The entries below are to be repeated verbatim, in full.

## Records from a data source
━━━━━━━━
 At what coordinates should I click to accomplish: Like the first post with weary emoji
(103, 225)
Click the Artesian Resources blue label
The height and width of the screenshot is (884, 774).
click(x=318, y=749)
━━━━━━━━
## Exercise solution
 At what coordinates should I click to accomplish: Like the first post with weary emoji
(103, 225)
Click the Artesian Resources blue label
The height and width of the screenshot is (884, 774).
click(x=318, y=749)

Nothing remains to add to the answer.